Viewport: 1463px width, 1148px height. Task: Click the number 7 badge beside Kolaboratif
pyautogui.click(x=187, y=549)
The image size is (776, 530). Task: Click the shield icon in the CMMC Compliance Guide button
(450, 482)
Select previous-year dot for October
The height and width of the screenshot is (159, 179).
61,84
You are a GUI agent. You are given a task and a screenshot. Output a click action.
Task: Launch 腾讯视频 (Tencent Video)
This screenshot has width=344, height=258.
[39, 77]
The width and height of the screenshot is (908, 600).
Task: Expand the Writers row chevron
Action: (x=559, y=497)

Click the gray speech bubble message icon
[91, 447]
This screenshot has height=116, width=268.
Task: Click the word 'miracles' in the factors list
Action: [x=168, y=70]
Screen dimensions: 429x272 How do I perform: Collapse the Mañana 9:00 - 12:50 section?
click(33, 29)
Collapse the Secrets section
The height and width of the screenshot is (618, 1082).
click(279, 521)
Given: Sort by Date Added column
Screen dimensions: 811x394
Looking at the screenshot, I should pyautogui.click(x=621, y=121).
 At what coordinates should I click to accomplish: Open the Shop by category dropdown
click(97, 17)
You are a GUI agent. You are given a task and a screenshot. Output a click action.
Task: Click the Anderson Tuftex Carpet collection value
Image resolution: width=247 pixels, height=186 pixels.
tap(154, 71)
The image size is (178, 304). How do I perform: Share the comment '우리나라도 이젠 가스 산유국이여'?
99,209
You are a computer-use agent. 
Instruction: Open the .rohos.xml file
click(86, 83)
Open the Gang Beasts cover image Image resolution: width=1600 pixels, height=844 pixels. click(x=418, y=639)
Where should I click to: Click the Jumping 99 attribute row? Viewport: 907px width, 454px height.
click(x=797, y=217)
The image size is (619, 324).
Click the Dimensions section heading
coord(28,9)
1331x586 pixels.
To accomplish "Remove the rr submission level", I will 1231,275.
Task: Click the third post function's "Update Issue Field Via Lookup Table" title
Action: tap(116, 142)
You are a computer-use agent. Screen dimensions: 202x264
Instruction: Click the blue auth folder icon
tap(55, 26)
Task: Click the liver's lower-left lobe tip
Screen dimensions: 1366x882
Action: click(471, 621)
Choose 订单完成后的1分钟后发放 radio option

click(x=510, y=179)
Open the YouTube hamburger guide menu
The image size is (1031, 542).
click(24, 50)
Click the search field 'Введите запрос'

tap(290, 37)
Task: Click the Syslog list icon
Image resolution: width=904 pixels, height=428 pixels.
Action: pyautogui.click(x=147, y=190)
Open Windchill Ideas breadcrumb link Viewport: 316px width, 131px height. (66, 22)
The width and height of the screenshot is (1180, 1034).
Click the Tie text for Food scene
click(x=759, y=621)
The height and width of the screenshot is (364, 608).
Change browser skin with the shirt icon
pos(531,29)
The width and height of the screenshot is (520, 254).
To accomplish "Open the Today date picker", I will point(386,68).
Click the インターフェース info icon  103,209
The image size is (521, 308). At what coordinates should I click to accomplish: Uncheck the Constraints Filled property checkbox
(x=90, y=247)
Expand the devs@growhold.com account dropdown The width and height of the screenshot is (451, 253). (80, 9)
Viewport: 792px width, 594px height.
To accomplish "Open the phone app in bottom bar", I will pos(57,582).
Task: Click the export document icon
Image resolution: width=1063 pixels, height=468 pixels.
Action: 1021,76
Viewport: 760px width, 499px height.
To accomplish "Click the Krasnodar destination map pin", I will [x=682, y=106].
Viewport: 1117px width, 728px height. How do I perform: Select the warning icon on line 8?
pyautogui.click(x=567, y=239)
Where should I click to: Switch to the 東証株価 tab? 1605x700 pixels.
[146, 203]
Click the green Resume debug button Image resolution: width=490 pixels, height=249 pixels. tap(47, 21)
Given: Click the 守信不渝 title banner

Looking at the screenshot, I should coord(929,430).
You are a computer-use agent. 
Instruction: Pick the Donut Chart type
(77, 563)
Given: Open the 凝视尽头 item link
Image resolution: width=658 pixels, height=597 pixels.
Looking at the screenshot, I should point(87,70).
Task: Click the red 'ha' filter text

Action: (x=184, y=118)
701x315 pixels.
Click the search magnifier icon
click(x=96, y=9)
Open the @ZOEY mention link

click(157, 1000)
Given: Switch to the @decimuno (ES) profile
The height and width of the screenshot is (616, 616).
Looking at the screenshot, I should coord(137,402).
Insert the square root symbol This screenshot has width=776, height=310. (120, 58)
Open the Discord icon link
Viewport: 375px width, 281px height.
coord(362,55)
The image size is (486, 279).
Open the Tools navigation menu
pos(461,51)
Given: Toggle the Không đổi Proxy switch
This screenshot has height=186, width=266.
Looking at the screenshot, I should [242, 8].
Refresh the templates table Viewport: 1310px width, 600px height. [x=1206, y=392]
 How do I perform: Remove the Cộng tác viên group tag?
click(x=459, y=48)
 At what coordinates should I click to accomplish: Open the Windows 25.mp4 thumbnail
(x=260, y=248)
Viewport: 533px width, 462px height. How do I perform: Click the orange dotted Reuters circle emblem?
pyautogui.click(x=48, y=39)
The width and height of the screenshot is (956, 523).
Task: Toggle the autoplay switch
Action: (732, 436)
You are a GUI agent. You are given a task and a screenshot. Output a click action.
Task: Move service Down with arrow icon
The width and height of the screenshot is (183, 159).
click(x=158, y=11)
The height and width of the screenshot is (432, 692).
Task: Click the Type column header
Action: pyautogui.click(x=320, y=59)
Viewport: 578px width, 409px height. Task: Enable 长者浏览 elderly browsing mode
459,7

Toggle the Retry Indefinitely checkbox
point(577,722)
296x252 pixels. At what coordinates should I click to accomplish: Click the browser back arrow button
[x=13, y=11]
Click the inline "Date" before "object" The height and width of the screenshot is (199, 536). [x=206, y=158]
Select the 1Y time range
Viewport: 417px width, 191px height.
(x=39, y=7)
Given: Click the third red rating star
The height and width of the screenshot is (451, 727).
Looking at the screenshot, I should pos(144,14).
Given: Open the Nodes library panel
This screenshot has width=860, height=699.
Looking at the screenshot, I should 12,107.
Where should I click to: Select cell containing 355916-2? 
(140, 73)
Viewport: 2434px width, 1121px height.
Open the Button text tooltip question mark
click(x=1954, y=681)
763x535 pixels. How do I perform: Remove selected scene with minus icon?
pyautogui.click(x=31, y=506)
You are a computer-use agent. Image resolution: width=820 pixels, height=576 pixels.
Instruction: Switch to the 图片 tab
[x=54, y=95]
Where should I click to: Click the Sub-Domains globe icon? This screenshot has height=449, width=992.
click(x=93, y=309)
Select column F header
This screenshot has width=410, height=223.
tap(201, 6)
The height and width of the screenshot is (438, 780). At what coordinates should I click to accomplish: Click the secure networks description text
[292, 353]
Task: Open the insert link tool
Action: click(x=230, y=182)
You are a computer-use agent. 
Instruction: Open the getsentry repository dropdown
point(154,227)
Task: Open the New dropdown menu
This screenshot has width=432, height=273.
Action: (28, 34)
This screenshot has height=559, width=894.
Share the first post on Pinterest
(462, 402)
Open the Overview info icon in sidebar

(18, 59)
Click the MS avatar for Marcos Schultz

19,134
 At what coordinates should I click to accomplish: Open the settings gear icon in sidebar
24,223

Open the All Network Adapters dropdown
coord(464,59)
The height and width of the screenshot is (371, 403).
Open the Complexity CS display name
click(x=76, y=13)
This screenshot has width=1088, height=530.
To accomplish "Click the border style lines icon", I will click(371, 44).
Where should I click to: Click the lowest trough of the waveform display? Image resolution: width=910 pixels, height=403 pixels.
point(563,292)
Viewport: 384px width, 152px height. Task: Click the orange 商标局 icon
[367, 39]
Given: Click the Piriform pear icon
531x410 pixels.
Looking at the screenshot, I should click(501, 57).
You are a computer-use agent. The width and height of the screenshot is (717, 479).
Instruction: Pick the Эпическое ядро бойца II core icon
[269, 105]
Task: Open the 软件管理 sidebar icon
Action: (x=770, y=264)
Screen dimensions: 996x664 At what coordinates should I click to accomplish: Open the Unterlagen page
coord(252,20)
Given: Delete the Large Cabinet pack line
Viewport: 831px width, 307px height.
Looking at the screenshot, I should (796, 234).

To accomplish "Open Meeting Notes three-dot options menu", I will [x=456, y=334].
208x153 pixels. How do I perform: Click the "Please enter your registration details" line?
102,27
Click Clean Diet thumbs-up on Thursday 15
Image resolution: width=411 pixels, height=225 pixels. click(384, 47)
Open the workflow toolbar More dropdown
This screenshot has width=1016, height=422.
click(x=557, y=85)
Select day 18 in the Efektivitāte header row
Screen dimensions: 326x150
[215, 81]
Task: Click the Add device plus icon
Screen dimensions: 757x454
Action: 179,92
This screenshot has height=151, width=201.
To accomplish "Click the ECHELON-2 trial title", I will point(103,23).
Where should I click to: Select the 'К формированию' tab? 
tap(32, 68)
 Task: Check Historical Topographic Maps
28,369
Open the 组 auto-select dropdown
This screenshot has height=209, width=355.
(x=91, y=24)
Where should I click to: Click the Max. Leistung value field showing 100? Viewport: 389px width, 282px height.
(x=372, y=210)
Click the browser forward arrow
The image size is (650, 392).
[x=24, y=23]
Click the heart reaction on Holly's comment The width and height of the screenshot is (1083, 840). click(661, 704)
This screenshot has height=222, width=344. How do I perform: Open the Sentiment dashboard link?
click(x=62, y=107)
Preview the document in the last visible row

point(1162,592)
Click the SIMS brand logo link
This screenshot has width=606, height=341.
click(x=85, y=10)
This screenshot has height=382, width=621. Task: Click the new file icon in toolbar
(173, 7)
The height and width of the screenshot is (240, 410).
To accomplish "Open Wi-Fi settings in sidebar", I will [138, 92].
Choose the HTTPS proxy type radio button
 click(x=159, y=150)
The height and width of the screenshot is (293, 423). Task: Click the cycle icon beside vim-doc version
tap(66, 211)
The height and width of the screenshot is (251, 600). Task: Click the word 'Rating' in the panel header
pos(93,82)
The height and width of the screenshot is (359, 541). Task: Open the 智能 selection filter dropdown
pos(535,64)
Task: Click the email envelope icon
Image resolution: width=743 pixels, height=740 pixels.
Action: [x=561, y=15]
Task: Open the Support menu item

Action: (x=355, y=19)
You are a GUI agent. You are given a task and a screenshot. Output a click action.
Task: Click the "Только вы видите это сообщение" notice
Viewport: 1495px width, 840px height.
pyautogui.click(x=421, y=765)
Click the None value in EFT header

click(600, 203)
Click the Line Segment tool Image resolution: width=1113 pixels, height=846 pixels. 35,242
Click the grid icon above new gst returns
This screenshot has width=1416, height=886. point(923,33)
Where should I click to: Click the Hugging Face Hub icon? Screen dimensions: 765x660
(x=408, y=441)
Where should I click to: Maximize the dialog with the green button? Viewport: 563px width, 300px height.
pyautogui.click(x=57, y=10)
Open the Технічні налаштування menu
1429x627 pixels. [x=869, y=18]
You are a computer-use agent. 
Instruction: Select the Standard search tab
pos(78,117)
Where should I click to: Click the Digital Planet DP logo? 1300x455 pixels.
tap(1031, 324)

# # #

* _Work to complete_:
Could you copy exactly the lines from the first line of the records above through the line containing "Task: Launch 腾讯视频 (Tencent Video)", both included, and nothing else?

* _Solution to this task_:
Viewport: 1463px width, 1148px height. Task: Click the number 7 badge beside Kolaboratif
pyautogui.click(x=187, y=549)
The image size is (776, 530). Task: Click the shield icon in the CMMC Compliance Guide button
(450, 482)
Select previous-year dot for October
The height and width of the screenshot is (159, 179).
61,84
You are a GUI agent. You are given a task and a screenshot. Output a click action.
Task: Launch 腾讯视频 (Tencent Video)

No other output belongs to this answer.